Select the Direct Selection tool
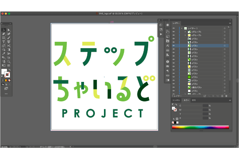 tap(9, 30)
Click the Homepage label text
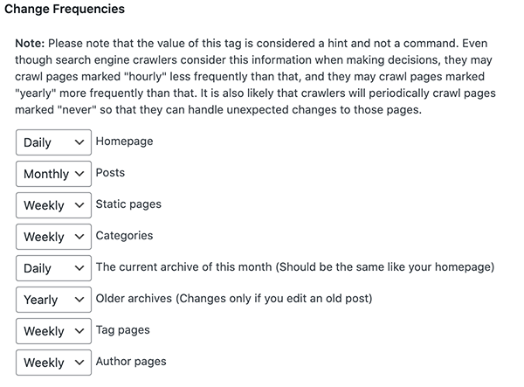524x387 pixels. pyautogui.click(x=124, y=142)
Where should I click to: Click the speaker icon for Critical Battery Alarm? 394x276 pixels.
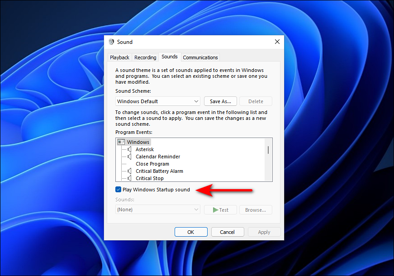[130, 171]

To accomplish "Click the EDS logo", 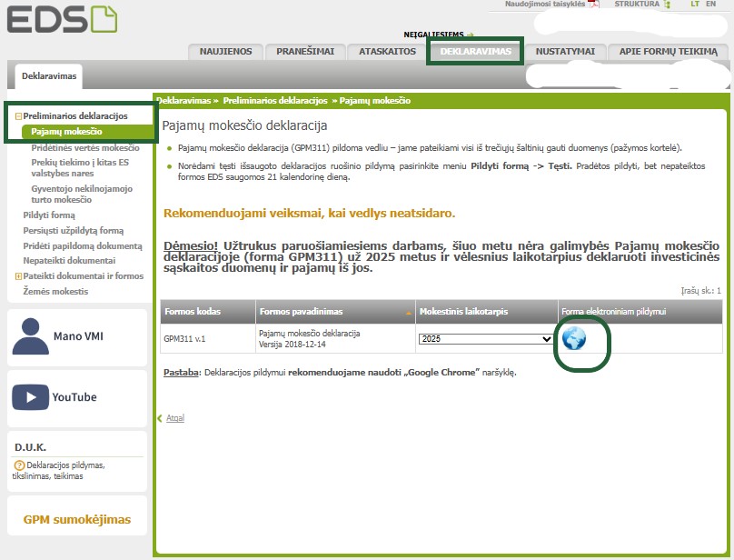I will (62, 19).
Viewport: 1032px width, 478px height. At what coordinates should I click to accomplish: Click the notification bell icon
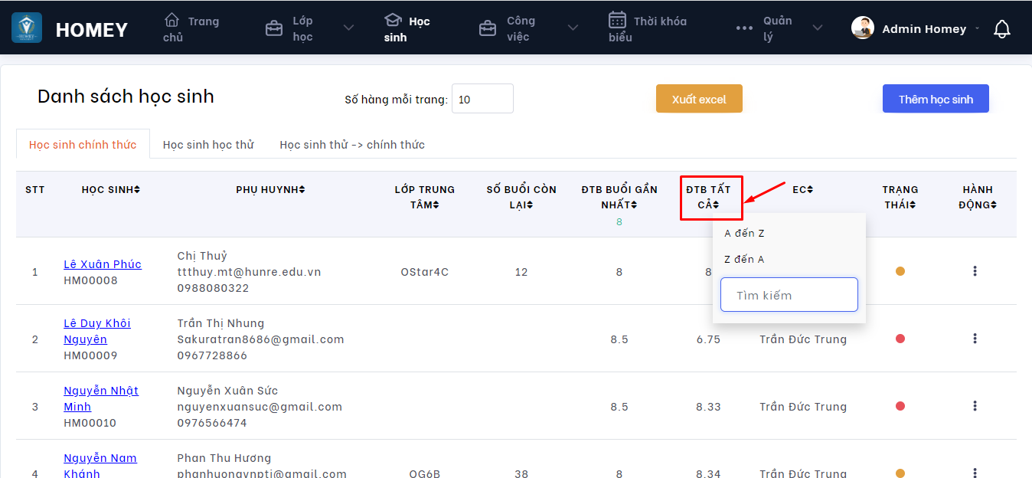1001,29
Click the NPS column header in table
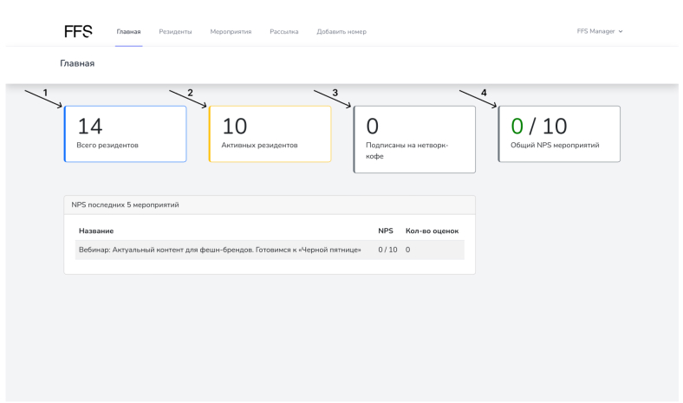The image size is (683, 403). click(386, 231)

» WORK ORDER: From the line with "Viewport: 1032px width, 478px" through the end of the listing, write out every line exactly, leaving out the pictures.

» WRITTEN RESPONSE:
Viewport: 1032px width, 478px height. At what coordinates should I click to accomplish: Click the notification bell icon
1001,29
Click the NPS column header in table
The image size is (683, 403). click(386, 231)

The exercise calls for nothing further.